↓

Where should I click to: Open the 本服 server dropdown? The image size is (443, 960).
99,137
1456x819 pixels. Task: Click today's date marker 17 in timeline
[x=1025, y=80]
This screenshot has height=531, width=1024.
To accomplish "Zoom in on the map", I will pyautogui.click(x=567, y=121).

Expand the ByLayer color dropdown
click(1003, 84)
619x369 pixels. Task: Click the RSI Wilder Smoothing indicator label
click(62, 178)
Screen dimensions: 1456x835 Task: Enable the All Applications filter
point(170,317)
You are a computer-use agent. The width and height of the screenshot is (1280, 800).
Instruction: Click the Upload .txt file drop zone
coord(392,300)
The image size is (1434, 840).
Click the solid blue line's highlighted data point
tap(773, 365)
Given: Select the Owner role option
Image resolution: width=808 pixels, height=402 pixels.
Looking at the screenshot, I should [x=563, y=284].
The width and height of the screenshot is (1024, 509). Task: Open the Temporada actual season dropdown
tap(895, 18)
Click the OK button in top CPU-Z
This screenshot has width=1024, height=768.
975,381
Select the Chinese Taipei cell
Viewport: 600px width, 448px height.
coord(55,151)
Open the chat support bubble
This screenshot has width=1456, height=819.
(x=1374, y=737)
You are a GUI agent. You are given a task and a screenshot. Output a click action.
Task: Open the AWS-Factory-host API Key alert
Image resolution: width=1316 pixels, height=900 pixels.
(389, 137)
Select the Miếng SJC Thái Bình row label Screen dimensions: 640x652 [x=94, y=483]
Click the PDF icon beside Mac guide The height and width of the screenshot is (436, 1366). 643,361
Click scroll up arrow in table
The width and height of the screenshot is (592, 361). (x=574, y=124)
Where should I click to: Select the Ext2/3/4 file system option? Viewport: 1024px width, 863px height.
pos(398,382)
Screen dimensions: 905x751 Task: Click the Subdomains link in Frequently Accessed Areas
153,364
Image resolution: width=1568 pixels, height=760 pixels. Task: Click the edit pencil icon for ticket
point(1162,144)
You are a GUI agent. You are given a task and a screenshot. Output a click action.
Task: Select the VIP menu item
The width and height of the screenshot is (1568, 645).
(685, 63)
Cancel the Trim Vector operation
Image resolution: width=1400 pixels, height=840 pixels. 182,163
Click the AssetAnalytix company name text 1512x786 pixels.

↑

● THE TASK
Rewrite all of the material above, replacing "dropdown" with "drop-down menu" wherever it appears and leaving everything else as it is.

● ANSWER TO THIS EXERCISE
Where should I click to: Open the 本服 server drop-down menu? The image size is (443, 960).
99,137
1456x819 pixels. Task: Click today's date marker 17 in timeline
[x=1025, y=80]
This screenshot has height=531, width=1024.
To accomplish "Zoom in on the map", I will pyautogui.click(x=567, y=121).

Expand the ByLayer color drop-down menu
click(1003, 84)
619x369 pixels. Task: Click the RSI Wilder Smoothing indicator label
click(62, 178)
Screen dimensions: 1456x835 Task: Enable the All Applications filter
point(170,317)
You are a computer-use agent. The width and height of the screenshot is (1280, 800).
Instruction: Click the Upload .txt file drop zone
coord(392,300)
The image size is (1434, 840).
Click the solid blue line's highlighted data point
tap(773, 365)
Given: Select the Owner role option
Image resolution: width=808 pixels, height=402 pixels.
Looking at the screenshot, I should [x=563, y=284].
The width and height of the screenshot is (1024, 509). Task: Open the Temporada actual season drop-down menu
tap(895, 18)
Click the OK button in top CPU-Z
This screenshot has width=1024, height=768.
975,381
Select the Chinese Taipei cell
Viewport: 600px width, 448px height.
coord(55,151)
Open the chat support bubble
This screenshot has width=1456, height=819.
(x=1374, y=737)
You are a GUI agent. You are given a task and a screenshot. Output a click action.
Task: Open the AWS-Factory-host API Key alert
Image resolution: width=1316 pixels, height=900 pixels.
(389, 137)
Select the Miếng SJC Thái Bình row label Screen dimensions: 640x652 [x=94, y=483]
Click the PDF icon beside Mac guide The height and width of the screenshot is (436, 1366). 643,361
Click scroll up arrow in table
The width and height of the screenshot is (592, 361). (x=574, y=124)
Where should I click to: Select the Ext2/3/4 file system option? Viewport: 1024px width, 863px height.
pos(398,382)
Screen dimensions: 905x751 Task: Click the Subdomains link in Frequently Accessed Areas
153,364
Image resolution: width=1568 pixels, height=760 pixels. Task: Click the edit pencil icon for ticket
point(1162,144)
You are a GUI agent. You are given a task and a screenshot. Output a click action.
Task: Select the VIP menu item
The width and height of the screenshot is (1568, 645).
(685, 63)
Cancel the Trim Vector operation
Image resolution: width=1400 pixels, height=840 pixels. 182,163
Click the AssetAnalytix company name text 1512x786 pixels.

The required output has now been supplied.